大江山 いく野の道の 遠ければ まだふみもみず 天の橋立

小倉百人一首 第60番

これは百人一首に出てくる、めちゃくちゃ有名な歌です。高校生の時に古文で習ったような気がします。

同人誌『よつかど』の特集テーマ「ふみ」

福島市の同人誌『よつかど』に寄稿しています。今月のテーマは「ふみ」。
ふみ、と聞いてはじめに浮かんだのが冒頭の歌でした。

この歌が生まれたエピソードがかっこいいですよね。
古文の授業でも、先生がそのエピソード話してくれて聞いたような覚えが微かにある…かもしれない…かな…(ほぼないね笑)

かっこいいエピソード

この歌の詠み人は小式部内侍。和泉式部の娘です。
幼いときから歌に関して天才的で、あまりに歌の出来がいいので、母の代作だろうと言われていたそうです。
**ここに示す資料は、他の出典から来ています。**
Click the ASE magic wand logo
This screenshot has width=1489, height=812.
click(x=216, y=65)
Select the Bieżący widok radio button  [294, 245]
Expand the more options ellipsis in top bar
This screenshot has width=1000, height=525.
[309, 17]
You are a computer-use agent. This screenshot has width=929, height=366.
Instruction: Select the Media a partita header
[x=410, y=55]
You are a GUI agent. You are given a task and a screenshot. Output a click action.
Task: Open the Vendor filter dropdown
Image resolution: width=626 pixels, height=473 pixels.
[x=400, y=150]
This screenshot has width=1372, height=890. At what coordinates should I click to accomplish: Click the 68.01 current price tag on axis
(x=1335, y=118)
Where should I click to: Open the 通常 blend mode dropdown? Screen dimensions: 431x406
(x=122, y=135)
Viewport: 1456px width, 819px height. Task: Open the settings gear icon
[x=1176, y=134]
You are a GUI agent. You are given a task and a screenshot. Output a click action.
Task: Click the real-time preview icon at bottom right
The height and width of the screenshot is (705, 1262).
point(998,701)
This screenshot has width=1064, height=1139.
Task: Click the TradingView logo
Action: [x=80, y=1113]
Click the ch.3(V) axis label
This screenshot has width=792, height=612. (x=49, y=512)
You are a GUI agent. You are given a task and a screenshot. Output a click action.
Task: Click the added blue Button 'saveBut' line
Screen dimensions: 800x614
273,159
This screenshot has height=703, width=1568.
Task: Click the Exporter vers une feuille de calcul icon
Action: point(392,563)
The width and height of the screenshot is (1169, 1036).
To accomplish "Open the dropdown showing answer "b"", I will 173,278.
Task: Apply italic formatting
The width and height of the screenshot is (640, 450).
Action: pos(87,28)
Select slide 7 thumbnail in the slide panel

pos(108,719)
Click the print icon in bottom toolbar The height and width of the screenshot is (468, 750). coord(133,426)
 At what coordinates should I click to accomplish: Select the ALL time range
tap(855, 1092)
ある日、小式部内侍は歌合わせの会に招かれますが、その頃、母の和泉式部は丹後国にいて不在。同じ歌合わせの会に招かれていた藤原定頼が、意地悪に「歌会で詠む歌はどうするんです?お母様のいらっしゃる丹後の国へ使いは出されましたか?まだ、使いは帰って来ないのですか」と、代作疑惑のことを皮肉って言ったそうです。
そこで、小式部内侍が即興で歌ったのが冒頭の歌です。
現代語訳は、

「大江山へ行く野の道(生野の道)は遠いので、まだ行ったことはありませんわ(手紙なんて見たこともありませんわ)。天の橋立なんて」

「生野」と「行く」とを掛け、さらに「踏みもみず」と「文も見ず」を掛けて、かつ身の潔白を華麗に歌った小式部内侍。これを即興で詠むことで、これまでの歌が全て自分の歌であり、噂はデタラメであることを証明したと言うのですからかっこいいです。
この時の定頼はどんなだったか。

現代で言うと、上司からのパワハラ発言に対して、さらっと華麗な嫌味で切り返す女子社員、といったイメージかな。スッとしますねー!